Source data:
◆ ◆ ◆
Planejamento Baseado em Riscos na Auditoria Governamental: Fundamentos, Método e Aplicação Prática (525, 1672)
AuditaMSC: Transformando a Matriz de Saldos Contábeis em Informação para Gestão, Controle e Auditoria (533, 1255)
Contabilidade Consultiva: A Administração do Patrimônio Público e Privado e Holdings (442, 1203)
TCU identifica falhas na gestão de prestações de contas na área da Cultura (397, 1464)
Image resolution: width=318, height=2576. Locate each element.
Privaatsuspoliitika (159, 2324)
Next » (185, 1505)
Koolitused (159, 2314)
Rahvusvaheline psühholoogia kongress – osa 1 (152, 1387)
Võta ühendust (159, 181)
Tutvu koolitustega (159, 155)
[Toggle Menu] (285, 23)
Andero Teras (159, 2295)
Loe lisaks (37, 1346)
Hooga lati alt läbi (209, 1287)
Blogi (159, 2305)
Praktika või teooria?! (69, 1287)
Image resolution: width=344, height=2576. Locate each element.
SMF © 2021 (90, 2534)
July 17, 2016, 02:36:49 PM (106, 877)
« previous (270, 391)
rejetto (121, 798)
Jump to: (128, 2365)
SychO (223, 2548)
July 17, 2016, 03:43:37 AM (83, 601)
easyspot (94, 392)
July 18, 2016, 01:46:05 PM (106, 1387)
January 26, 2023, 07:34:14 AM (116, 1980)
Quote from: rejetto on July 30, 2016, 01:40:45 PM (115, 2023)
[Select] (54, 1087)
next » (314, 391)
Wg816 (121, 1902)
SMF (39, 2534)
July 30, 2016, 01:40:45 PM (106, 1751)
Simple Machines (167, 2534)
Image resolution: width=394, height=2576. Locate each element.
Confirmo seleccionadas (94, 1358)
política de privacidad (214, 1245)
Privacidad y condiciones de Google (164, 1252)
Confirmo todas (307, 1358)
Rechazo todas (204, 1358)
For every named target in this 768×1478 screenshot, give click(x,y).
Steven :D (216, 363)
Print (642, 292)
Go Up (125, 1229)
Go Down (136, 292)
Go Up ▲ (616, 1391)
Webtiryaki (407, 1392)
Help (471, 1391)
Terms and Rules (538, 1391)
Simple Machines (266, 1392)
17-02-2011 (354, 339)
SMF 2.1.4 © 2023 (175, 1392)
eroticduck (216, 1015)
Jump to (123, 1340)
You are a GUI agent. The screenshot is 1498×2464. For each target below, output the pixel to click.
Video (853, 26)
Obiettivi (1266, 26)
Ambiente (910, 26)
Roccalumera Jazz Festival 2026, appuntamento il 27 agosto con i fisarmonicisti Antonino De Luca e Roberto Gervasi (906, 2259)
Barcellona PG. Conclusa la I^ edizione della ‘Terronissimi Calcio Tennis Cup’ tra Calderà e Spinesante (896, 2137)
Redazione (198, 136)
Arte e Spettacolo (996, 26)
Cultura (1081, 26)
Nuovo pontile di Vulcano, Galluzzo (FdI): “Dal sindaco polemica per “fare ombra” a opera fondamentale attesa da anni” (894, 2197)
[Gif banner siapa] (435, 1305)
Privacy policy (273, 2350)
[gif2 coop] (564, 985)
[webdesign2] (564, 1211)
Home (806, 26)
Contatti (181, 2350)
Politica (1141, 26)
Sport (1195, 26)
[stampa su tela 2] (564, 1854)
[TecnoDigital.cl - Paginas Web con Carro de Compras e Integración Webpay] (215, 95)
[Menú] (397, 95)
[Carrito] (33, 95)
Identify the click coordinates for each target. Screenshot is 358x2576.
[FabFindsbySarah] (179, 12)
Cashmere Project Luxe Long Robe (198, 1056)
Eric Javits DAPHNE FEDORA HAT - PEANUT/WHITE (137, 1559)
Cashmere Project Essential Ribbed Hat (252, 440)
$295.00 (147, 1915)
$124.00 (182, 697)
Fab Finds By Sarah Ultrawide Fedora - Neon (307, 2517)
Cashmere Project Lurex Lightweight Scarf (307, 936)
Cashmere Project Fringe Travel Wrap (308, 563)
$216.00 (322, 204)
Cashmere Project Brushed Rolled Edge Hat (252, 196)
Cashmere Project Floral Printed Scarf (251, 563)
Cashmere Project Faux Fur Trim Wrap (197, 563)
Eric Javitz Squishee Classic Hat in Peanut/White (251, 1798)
◆ ◆ ◆
Write down again, exactly as given, only the lines above that fall from the line with "Steven :D (216, 363)" to the line with "Cashmere Project Fringe", inclusive.

Steven :D (216, 363)
Print (642, 292)
Go Up (125, 1229)
Go Down (136, 292)
Go Up ▲ (616, 1391)
Webtiryaki (407, 1392)
Help (471, 1391)
Terms and Rules (538, 1391)
Simple Machines (266, 1392)
17-02-2011 (354, 339)
SMF 2.1.4 © 2023 (175, 1392)
eroticduck (216, 1015)
Jump to (123, 1340)
You are a GUI agent. The screenshot is 1498×2464. For each target below, output the pixel to click.
Video (853, 26)
Obiettivi (1266, 26)
Ambiente (910, 26)
Roccalumera Jazz Festival 2026, appuntamento il 27 agosto con i fisarmonicisti Antonino De Luca e Roberto Gervasi (906, 2259)
Barcellona PG. Conclusa la I^ edizione della ‘Terronissimi Calcio Tennis Cup’ tra Calderà e Spinesante (896, 2137)
Redazione (198, 136)
Arte e Spettacolo (996, 26)
Cultura (1081, 26)
Nuovo pontile di Vulcano, Galluzzo (FdI): “Dal sindaco polemica per “fare ombra” a opera fondamentale attesa da anni” (894, 2197)
[Gif banner siapa] (435, 1305)
Privacy policy (273, 2350)
[gif2 coop] (564, 985)
[webdesign2] (564, 1211)
Home (806, 26)
Contatti (181, 2350)
Politica (1141, 26)
Sport (1195, 26)
[stampa su tela 2] (564, 1854)
[TecnoDigital.cl - Paginas Web con Carro de Compras e Integración Webpay] (215, 95)
[Menú] (397, 95)
[Carrito] (33, 95)
Identify the click coordinates for each target. Screenshot is 358x2576.
[FabFindsbySarah] (179, 12)
Cashmere Project Luxe Long Robe (198, 1056)
Eric Javits DAPHNE FEDORA HAT - PEANUT/WHITE (137, 1559)
Cashmere Project Essential Ribbed Hat (252, 440)
$295.00 (147, 1915)
$124.00 (182, 697)
Fab Finds By Sarah Ultrawide Fedora - Neon (307, 2517)
Cashmere Project Lurex Lightweight Scarf (307, 936)
Cashmere Project Fringe Travel Wrap (308, 563)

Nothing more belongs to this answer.